→ **Görevler**:
A – Soyut ekspresyonizm metnine göre John Dewey "Bir Deneyim olarak Sanat" kitabını hangi yıl yazdı?
B – Soyut ekspresyonizm metnini son cümlesinden sonra devam ettirin.

→ **Gösterilen metin**:
■ ■ ■

Peggy Guggenheim‘ın “Bu Yüzyılın Sergisi” soyut dışavurumu başlattı.

Onun önerisiyle Jackson Pollock, Robert Motherwell ve William Baziotes kolajlar yaparak konusu sadece kolaj olan bir sergiye katıldılar.

Bu Yüzyılın Sergisi‘nin 1943 Bahar Salonu‘na da.

1943 yılının sonunda Pollock, Peggy Guggenheim galerisinde bir solo yapacak, 1947 yılına kadar onunla çalışmak üzere bir anlaşma imzalayacaktı.

Aynı anlaşmayı Betty Parsons ile de yapacaktı Peggy Guggenheim.

1944 ve 1946 arası Robert Motherwell, Hans Hofmann, Clyford Still ve Mark Rothko sırayla Peggy Guggenheim ile sergi yaptılar.

O olmasa soyut ekspresyonizm olmazdı.

Motherwell, sürrealistlere en yakın Amerikalı’ydı.

Meksika’da 1941 yazını geçirenler içinde o ve Matta Echaurren vardı.

Baziotes, Motherwell ile tanıştıktan sonra onu Pollock ile bir araya getirdi.

Soyut ekspresyonizm made in America çekirdek üçlüsü kurulmuştu.

Sık sık birbirlerini ziyarete gidiyor, sanat üzerine konuşuyorlardı.

1947 yılı geldiğinde her birinin şahsi bir üslubu vardı. Ve hepsinin resmi, temsiliyetten uzak, soyuttu ve deneyime dayanıyordu.

Sanat artık gündelik hayattan alıkonamayacaktı

John Dewey 1934 yılında Bir Deneyim olarak Sanat kitabını yazdı. Bu kitabın hem Avrupalı hem de Amerikalı sanatçılar üzerinde büyük etkisi olacaktı. (Aynı Dewey’nin 1924 yılında Türkiye’ye gelmesi, Türkiye eğitim sistemi üzerine bir rapor yazması, sanatçılarla bağlantı kuramamış olması hep ilginç gelir!)

Bu kitaptan tam iki yıl sonra Bauhaus‘u Amerika’ya taşıyan dönemin etkin hocası Josef Albers ilk İngilizce kitabını yayımladı ve bu kitapta Bauhaus’tan yola çıkarak Dewey’nin fikirlerini de işin içine katarak sanatın gündelik hayattan artık nasıl alıkonamayacağını anlattı.

1960 yılı geldiğinde Albers’in eşi Anne Albers için satışa yeni çıkan Sony televizyon pek çok heykele göre en sanatsal olandı.

John Dewey sadece kitabıyla değil dönemin dergilerine yazdığı makaleleri, sanatçı sendikaları ve Amerikan sanatı kongrelerinde yaptığı konuşmalarla, fikirleriyle sanatçıları etkisi altına alacaktı.

Peki neydi bu fikirler?

Hayat nasıl sanattan “alıkonamayacaktı artık”?

Dewey’nin estetik formülü sanatın deneyimlenmesi gerektiği yönündeydi.

■ ■ ■

→ **Toplanan malzeme**:
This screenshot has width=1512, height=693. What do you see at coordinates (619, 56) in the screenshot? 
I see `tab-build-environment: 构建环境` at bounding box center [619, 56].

■ ■ ■

→ **Görev yanıtları**:
A – 1934 yılında.

B –
Nerede başladığı ne zaman bittiği belirsiz bu deneyim, bu başsız sonsuz deneyim kesintisiz ve güçlüdür.

Bu bizi dönemin yıldızı Pollock’ın Olasılıklar‘ına götürür:

“Resmin içindeyken ne yaptığımı bilmiyorum. … değişiklik yapmaktan korkmuyorum, yaptığımı yok etmekten çünkü resmin kendine ait bir hayatı var. Onun çıkmasına izin veriyorum.
Onunla bağlantıyı kaybettiğimde iste o zaman sonuç bir karmaşa oluyor.”

Duygusal transa kaptırış

John Lennon’ın son fotoğrafı

Dewey’ye göre Pollock, resim yaparken yoğun bir deneyim yaşıyordu. (John Lennon‘ın Plastic Ono Band albümüyle ilgili deneyimi de Yoko Ono için böylesine yoğun bir deneyimdir.) Lennon, o albümde, eski günlerde sık sık yaptığı kendi deyişiyle “cansızlıktan”, “Beatles ölü kayıt sesi”nden sıyrılır. Albümü doğrudan kaydeder. Hem çalar hem söyler. O kadar yaptığı işe kaptırmıştır ki o ve sanatı birdir, bölünmez bir Dewey’ci deneyimdir bu. Duygusal trans. Sonucun karmaşa ya da ölü kayıt olmaması içinse bu “trans”a kaptırış esastır.

1950’ler geldiğinde  sanatın kendisi hem onu yapan sanatçı için üretirken, hem de onu algılayan izleyici için başlı başına bir deneyimdir.

Sanat ve hayat arasındaki sınır bir kez daha ihlal edilmiştir.

Çok geçmeden eleştirmen Rosenberg‘in tespit ve tescilleyeceği gibi aksiyon resmi, sanat ve hayat arasındaki bariyerleri kırmıştır.

Ve ufukta bu ikisinin karışımından doğacak örneğin John Cage gibi avangartlar görünecektir.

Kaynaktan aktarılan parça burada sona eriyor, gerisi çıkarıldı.